#### [課題]
本文では、強制労働も強制的な結婚もどちらも「現代の奴隷」の状態に当たるとされている。そう判断される理由を、本文の記述に基づいて説明しなさい。

**** 本文 ****

[ジュネーブ 12日 ロイター] - 国連の国際労働機関(ILO)は12日発表した報告書で、貧困などの危機によって日常的な「現代の奴隷制」の状態に苦しんでいる人が5000万人近くに上り、2016年より約930万人増えたとの推計を明らかにした。
報告書によると、うち半数超が強制労働に従事させられ、残りは強制的に結婚させられている。「脅迫、暴力、詐欺、権力の乱用といった強制のために拒否できなかったり、離れることができなかったりする」ため、どちらも「現代の奴隷」の状態に該当する。
新型コロナウイルスのパンデミック(世界的大流行)、武力紛争、気候変動などの危機でより多くの人々が極度の貧困状態に陥り、移住を余儀なくされているのが状況を悪化させていると指摘した。
ILOのライダー事務局長はロイターに対し「全般的に見て、われわれが手を緩めてしまったと思う。強制労働に関して目を離してきた」との見方を示し、雇用慣行と労務管理の改善を求めた。
ライダー氏は、欧州連合(EU)が現在検討している強制労働による製品や輸入品の禁止などの貿易措置も役立つと指摘した。
推計の一部は家計調査に基づいており、強制労働の半数超が中高所得国で発生し、被害を受けているのは移住労働者が現地居住者の3倍超に当たる可能性が高いとした。
報告書では、中国の一部での強制労働に対する懸念も示した。

**** 資料 ****

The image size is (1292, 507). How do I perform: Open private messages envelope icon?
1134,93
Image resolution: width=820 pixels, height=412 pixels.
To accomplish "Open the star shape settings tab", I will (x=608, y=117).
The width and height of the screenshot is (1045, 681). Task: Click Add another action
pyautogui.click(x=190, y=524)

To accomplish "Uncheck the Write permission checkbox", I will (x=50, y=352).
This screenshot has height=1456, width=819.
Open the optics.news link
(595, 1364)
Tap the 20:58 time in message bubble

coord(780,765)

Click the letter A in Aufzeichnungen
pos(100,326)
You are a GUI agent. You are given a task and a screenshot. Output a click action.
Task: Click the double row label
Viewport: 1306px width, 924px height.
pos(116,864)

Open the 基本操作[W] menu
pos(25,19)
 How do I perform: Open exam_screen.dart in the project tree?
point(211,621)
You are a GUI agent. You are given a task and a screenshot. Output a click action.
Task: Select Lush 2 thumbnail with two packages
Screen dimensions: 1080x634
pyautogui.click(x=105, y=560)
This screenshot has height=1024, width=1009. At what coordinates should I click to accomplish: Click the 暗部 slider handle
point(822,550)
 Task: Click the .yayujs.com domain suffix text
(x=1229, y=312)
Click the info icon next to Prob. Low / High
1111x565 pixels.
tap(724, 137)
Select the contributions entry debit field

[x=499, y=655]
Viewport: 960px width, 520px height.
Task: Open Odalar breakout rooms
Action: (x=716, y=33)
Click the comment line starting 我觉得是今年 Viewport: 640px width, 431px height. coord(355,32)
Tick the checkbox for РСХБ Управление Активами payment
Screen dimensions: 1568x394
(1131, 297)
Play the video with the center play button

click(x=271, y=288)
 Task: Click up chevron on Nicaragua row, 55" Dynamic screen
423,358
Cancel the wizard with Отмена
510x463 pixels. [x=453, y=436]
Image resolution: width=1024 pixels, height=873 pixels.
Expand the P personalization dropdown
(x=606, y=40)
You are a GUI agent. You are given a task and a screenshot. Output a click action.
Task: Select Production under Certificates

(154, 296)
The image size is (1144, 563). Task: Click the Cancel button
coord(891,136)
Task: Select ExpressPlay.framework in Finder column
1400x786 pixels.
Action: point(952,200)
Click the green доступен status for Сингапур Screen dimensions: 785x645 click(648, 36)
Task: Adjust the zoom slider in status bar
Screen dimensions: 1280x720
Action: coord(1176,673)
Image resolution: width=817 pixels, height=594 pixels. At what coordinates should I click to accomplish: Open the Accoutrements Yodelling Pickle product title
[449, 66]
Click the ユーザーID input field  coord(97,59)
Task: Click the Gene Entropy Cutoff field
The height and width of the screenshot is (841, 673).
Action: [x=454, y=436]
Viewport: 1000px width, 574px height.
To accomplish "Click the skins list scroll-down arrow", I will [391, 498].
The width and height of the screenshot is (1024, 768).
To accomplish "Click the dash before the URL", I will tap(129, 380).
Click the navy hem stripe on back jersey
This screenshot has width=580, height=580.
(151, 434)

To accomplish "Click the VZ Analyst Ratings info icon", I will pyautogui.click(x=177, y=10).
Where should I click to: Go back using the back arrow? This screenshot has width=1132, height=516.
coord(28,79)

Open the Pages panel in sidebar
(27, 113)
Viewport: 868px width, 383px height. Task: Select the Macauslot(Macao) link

****

#### [解答]
どちらの場合も、脅迫、暴力、詐欺、権力の乱用といった強制があるため、当事者が拒否できなかったり、離れることができなかったりするからである。